Damn it! Don’t think about what might have been.

Mike caught a glimpse of Abby on the far side of the room, trapped in a conversation with Reverend Patsy Floyd, who was no doubt trying to persuade Abby to help with the Interfaith Youth Council that Patsy had founded. The idea was for children and teens from various religions to meet once a month in a social setting that fostered understanding of and tolerance for one another’s religious doctrines. He knew that Abby didn’t totally approve of the fact that he allowed Hannah and M.J. to attend the monthly meetings.

“They’re too young to be exposed to false doctrine,” Abby had warned him. “You don’t want them believing everything they’re told.”

“I’m not worried,” Mike had said. “My children are being brought up in the same church I’ve attended all my life. I have confidence in their ability to choose the right path. But I want them to learn to be understanding and tolerant of people who are different from them. It’s what Molly would have wanted. She had the biggest, kindest, most understanding heart of anyone I’ve ever known.”

Abby had agreed with him, of course. She always did, easily changing her opinions to mimic his. Even though her physical appearance and generally sweet disposition reminded him of Molly, she didn’t possess Molly’s spunk. If Molly believed in something or someone, you couldn’t change her mind easily. In that way, Molly had reminded him of Lorie.

Mike cast a quick glance around the room and noted that Lorie, with Shelley at her side, was talking to his mother. A tight knot formed in the pit of his stomach. What could she and his mom possibly have to talk about? Nothing too serious, he figured, not from the way they were both smiling. He shouldn’t stare too long. People would notice. People would talk. It was bound to happen now that the whole town knew the sheriff’s department was involved in the Midnight Killer case. He figured people were already speculating as to just how involved he was in personally looking after Lorie.

It’s high time you paid attention to your date for the evening.

He made his way across the room and slipped his arm around Abby’s tiny waist. She was almost too thin. If not for her well-defined muscles, achieved through a strenuous exercise program, she would look unhealthy.

“Hello, sweetheart.” She kissed his cheek.

He smiled. “Thanks for bringing the kids.”

“As a matter of fact, I didn’t bring them,” she told him. “It seems your mother decided to come tonight and insisted on the children coming with her.”

Mike knew for a fact that his mother had not planned on coming to the party. Only yesterday, she had told him that the arthritis in her hips was acting up and she was having to use her cane again.

“I’ll see the doctor Monday and get one of those cortisone shots and I’ll be just fine,” she had assured him.

So what had happened to change his mother’s mind?

“How are you, Mike?” Patsy Floyd asked. “I guess this Midnight Killer situation is keeping you pretty busy. We’ve heard all about it, of course, now that the FBI is involved. I’m terribly concerned about Lorie. Thank goodness she not only has a bodyguard, but she has you, too.” Patsy looked from Mike to Abby. Her face flushed. “I mean in your capacity as the sheriff, of course.”

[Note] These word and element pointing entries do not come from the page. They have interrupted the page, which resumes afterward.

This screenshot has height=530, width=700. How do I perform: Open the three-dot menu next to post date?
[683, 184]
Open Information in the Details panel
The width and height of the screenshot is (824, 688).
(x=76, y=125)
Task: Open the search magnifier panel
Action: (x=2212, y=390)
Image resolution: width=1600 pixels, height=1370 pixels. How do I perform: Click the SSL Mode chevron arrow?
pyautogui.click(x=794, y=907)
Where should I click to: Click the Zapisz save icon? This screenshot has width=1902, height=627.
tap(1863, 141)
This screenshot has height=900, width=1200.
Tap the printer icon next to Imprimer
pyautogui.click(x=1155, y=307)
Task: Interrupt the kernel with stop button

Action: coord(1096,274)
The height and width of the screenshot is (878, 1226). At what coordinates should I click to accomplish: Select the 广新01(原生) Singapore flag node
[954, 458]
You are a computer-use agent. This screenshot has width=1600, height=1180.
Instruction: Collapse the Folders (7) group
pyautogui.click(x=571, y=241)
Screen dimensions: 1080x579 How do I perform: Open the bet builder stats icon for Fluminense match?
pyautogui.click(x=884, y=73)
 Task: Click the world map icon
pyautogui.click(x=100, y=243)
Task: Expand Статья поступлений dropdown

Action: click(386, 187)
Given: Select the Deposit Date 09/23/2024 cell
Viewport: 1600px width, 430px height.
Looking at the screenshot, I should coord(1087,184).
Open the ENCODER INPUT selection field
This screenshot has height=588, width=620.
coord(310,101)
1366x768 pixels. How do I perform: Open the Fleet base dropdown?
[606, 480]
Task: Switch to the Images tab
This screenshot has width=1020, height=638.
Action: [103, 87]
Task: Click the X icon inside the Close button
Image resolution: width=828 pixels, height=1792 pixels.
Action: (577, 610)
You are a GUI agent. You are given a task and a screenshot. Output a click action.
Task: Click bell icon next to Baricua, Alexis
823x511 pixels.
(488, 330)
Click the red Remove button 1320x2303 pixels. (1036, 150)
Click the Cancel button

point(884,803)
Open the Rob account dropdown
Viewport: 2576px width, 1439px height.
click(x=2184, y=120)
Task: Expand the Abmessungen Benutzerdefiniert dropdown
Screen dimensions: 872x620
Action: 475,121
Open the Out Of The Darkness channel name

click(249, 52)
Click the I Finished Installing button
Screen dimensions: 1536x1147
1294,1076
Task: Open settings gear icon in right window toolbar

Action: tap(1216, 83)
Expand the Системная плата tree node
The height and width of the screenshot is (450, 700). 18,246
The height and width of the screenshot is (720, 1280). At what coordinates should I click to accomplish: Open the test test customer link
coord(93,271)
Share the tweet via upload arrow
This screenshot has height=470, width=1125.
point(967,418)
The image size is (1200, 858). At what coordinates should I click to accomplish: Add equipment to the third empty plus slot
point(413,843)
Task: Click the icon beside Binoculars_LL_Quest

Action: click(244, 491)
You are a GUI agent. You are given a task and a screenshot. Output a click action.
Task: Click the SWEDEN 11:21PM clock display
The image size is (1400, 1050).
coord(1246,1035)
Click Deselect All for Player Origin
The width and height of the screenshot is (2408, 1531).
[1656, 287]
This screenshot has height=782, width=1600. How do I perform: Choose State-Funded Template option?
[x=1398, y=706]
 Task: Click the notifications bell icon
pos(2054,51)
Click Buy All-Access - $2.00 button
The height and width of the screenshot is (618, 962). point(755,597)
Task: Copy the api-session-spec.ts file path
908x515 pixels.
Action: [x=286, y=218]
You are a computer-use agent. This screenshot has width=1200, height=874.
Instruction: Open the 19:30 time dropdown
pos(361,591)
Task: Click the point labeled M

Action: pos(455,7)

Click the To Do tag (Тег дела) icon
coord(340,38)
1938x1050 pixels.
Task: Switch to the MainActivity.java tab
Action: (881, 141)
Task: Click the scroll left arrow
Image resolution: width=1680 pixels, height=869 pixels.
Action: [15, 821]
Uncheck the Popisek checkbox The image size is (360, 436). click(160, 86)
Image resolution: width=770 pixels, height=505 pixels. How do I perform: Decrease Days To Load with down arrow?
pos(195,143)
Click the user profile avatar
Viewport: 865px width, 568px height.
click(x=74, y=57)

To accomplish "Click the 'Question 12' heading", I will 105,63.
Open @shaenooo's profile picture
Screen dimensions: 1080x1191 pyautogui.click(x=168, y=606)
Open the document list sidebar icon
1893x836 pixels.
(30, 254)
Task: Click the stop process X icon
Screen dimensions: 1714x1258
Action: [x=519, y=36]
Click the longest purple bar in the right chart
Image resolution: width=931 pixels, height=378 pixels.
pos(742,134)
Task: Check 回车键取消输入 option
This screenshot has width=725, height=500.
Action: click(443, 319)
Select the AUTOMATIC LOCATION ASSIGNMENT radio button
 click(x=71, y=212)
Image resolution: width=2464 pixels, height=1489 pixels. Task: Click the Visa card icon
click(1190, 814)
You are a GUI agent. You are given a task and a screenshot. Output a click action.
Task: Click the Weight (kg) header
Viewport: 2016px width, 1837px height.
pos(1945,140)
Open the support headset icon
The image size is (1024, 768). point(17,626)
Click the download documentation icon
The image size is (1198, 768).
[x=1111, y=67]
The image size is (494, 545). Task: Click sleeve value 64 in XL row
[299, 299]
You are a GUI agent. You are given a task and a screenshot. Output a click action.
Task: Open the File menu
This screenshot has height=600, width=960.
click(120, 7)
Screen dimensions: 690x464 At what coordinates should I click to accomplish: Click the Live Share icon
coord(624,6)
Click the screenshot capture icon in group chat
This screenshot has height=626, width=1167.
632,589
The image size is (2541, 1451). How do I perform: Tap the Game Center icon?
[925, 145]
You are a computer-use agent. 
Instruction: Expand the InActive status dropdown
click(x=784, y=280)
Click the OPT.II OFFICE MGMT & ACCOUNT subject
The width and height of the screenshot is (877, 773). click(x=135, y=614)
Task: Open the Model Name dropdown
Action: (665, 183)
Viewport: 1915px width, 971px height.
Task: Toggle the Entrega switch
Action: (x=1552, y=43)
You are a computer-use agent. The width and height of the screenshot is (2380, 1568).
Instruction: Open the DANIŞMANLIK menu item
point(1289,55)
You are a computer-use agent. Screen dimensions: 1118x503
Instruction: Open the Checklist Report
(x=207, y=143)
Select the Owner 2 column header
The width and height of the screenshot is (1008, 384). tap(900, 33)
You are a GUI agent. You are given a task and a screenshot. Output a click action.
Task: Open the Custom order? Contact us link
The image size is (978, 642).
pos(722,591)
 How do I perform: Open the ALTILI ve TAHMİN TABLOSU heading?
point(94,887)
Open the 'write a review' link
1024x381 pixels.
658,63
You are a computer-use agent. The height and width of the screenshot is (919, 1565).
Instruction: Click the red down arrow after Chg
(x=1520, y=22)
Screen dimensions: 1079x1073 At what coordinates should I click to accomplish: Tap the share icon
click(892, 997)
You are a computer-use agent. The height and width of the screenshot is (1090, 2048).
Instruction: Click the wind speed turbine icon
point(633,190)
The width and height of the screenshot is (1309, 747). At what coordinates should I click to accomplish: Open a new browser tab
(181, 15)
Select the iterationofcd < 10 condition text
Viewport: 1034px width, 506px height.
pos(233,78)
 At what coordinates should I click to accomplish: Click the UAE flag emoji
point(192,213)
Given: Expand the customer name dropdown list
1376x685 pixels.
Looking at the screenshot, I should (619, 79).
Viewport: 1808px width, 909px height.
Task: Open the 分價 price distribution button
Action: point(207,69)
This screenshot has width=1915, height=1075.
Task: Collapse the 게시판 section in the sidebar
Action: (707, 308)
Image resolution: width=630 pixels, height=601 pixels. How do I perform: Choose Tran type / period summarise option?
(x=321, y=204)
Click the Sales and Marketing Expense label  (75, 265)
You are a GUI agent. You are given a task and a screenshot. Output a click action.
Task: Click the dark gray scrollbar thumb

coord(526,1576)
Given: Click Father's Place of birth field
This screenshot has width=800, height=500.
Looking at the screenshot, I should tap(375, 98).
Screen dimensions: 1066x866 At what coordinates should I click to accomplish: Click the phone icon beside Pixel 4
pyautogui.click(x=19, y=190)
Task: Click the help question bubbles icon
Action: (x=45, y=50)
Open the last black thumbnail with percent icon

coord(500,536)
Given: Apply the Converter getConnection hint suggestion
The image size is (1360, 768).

Mike forced a smile. “Yes, ma’am.”

“I’m very proud of Mike,” Abby said. “He takes his duties as the county sheriff seriously. We can all sleep soundly in our beds at night knowing that he’s in charge.”

“Thanks for the vote of confidence, honey.”

“If you two will excuse me, I want to say hello to Jack and Cathy,” Patsy said. “Have you ever seen two happier people in your life? They’re both simply glowing. There’s nothing like being crazy in love, is there?”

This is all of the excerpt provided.